Dubai, which has one of the highest smartphone penetration rates in the world, launched the mHealth initiative to enable doctors to monitor their patients’ conditions remotely and the mGovernment project to allow citizens to access government services through their mobile phones.
In the Western hemisphere, as cities continue to expand their networking infra-structure and bring connectivity to even the most remote areas, the rage is all about making data accessible to the public in a format that allows private developers to build applications and services on top of them. In the Big Apple, the 311 system allows residents to report non-emergency complaints online (or by phone). All of the service requests from 2010 to present have been published online in an open format, allowing the public to gain insight about problems in the city, and making officials more accountable.
But it’s not only a matter of transparency, but also of participation. After the observation part says Carlo Ratti, Director of MIT’s SENSEable City Lab, there needs to be the operational one, the actuating. These two phases, taken together, form the feedback loop that is the basis of all transformation in the urban environment.

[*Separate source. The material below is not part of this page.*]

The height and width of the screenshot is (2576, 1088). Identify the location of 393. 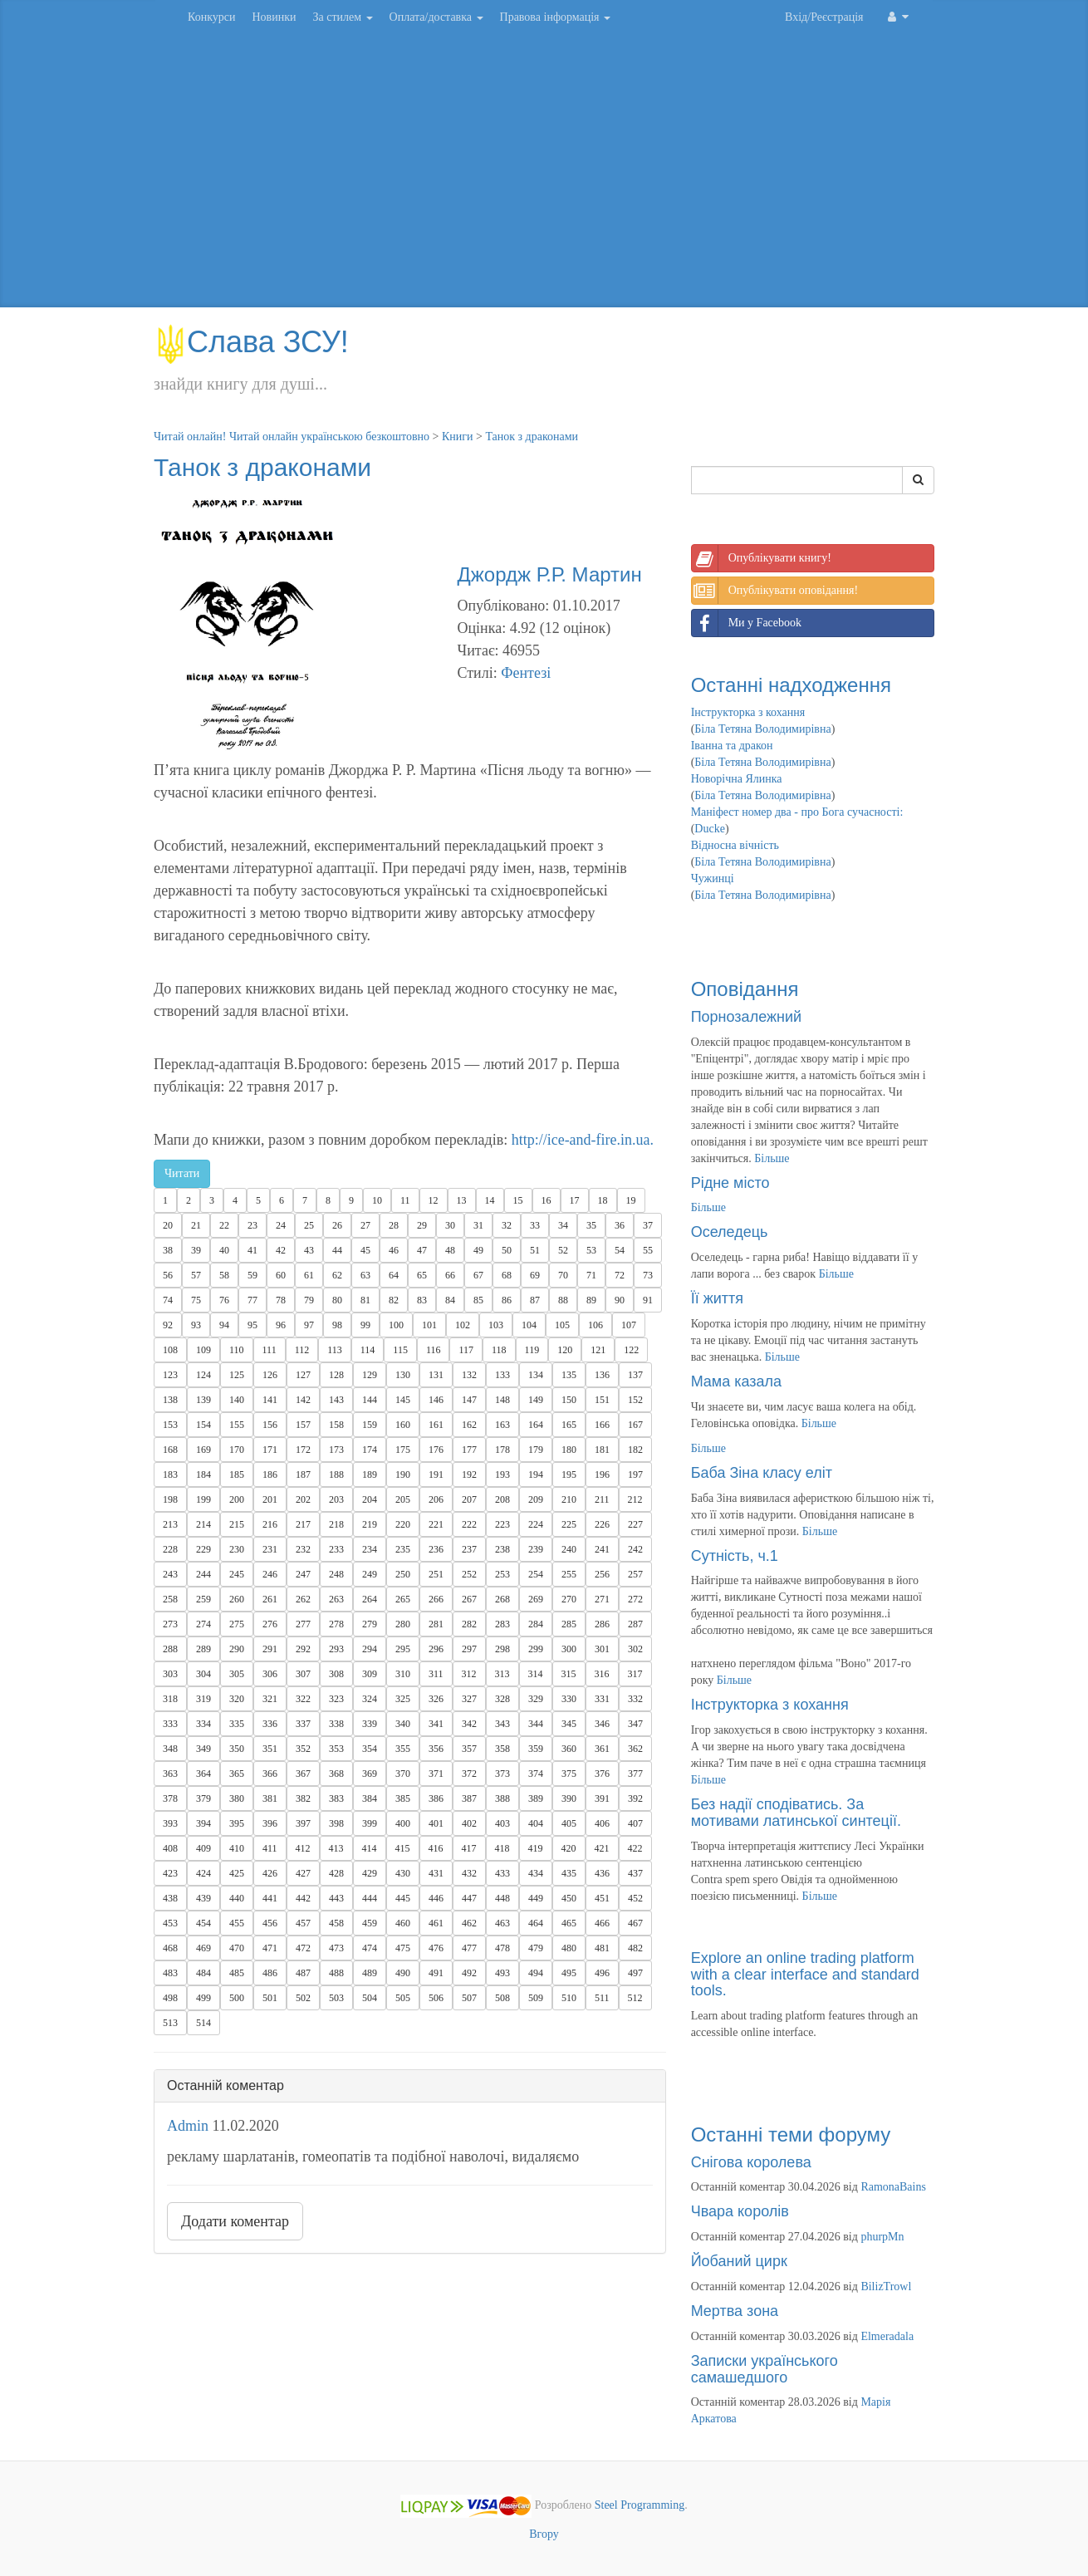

It is important that citizens are involved in this process, giving them all the tools to become a more self-aware and active community.

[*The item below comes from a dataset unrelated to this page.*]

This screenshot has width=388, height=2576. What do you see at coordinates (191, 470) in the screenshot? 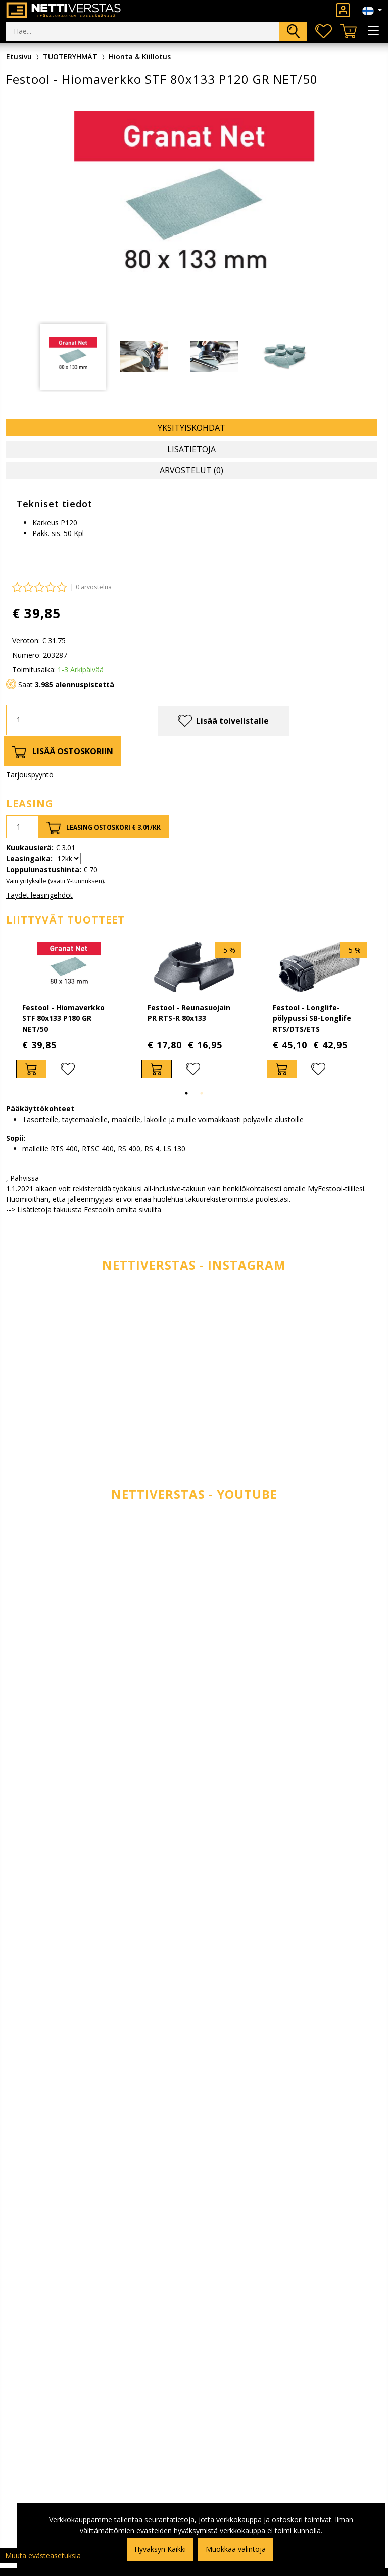
I see `Arvostelut (0) [tab]` at bounding box center [191, 470]. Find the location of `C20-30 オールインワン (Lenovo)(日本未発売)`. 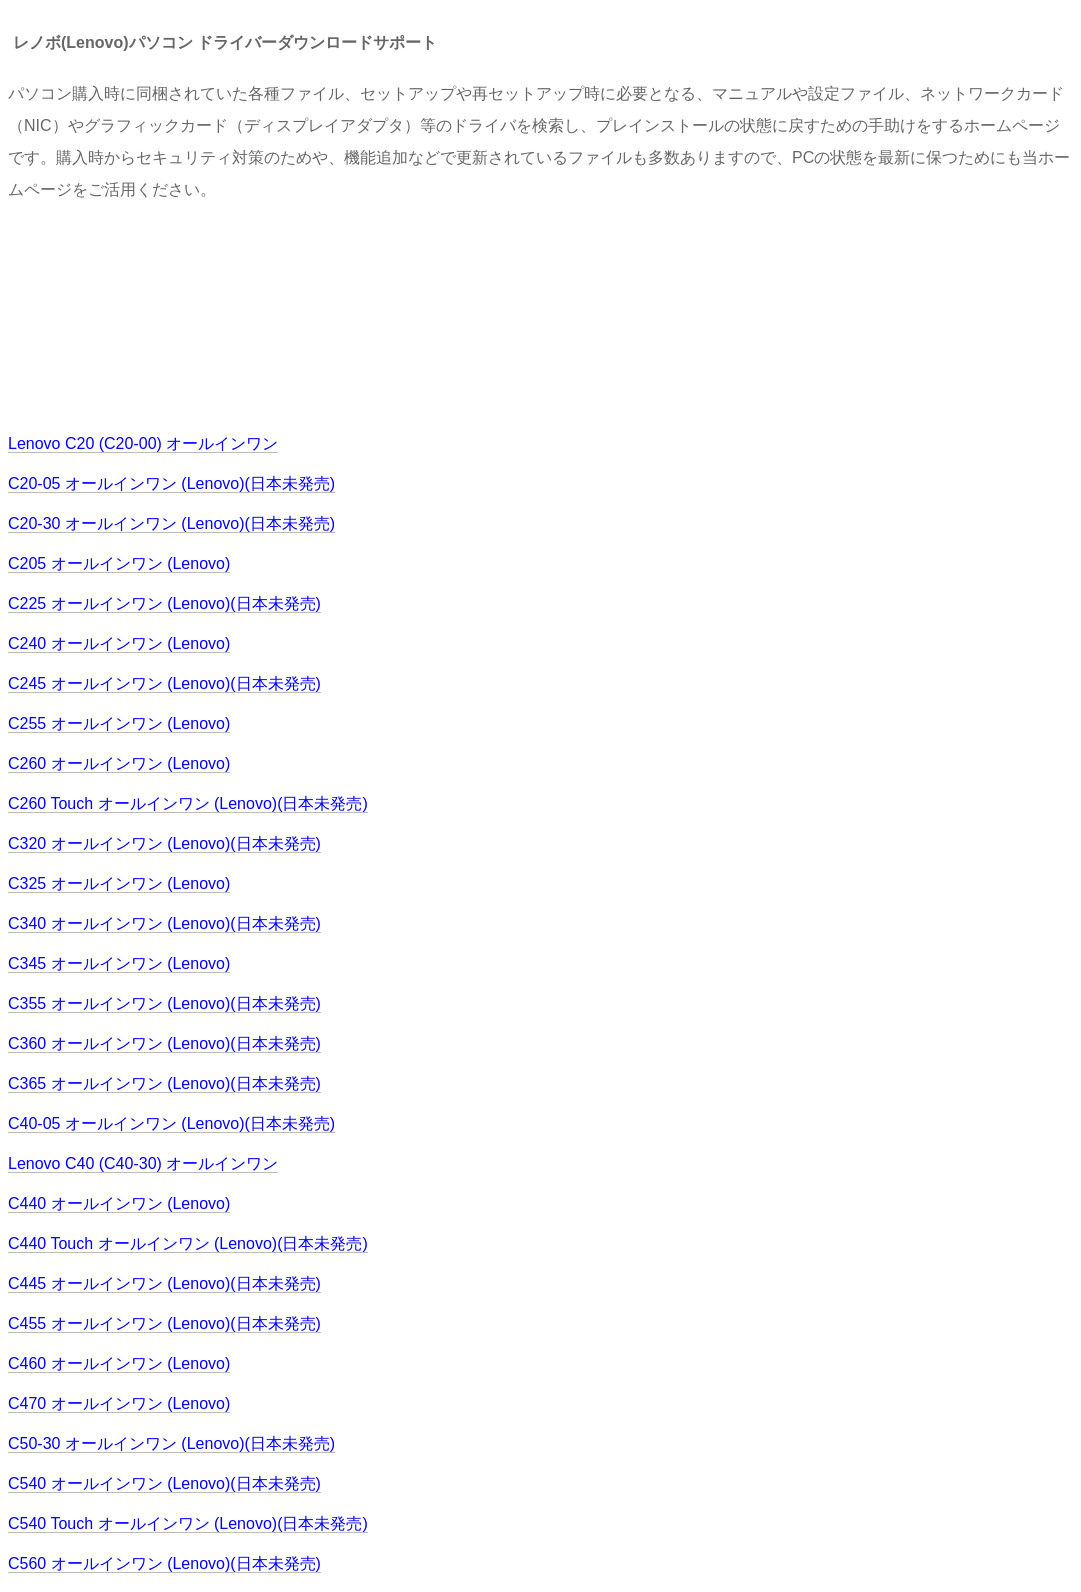

C20-30 オールインワン (Lenovo)(日本未発売) is located at coordinates (171, 523).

In London the bike-hire scheme, set up a couple of years ago with docking stations across the city ,“only really came alive,” says Madden, “when the data was made open and people created applications that showed you where the nearest bike station was, allowing citizens to use the infrastructure more effectively.”

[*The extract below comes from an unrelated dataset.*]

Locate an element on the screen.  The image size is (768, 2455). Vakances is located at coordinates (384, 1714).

Of all the data ever created, 90 per cent has been created in the last two years
Peter Madden, CEO of Future Cities Catapult
In the developing world, as entire countries leapfrog the wired internet thanks to wireless connectivity, new cities could start to emerge as information hubs. Nairobi, Kenya, is one of the world leaders in mobile payments thanks to its M-Pesa system. Jakarta, Indonesia, which has the fourth-largest mobile market in the world, is using mobile apps to ease its infamous traffic congestion.
Cities, just like computers, will start to be managed by a central brain that will gather and analyse information in real time. Cities eager to shine in the planetary competition to provide the best quality of life and attract the best talent should start fine-tuning their operating system today.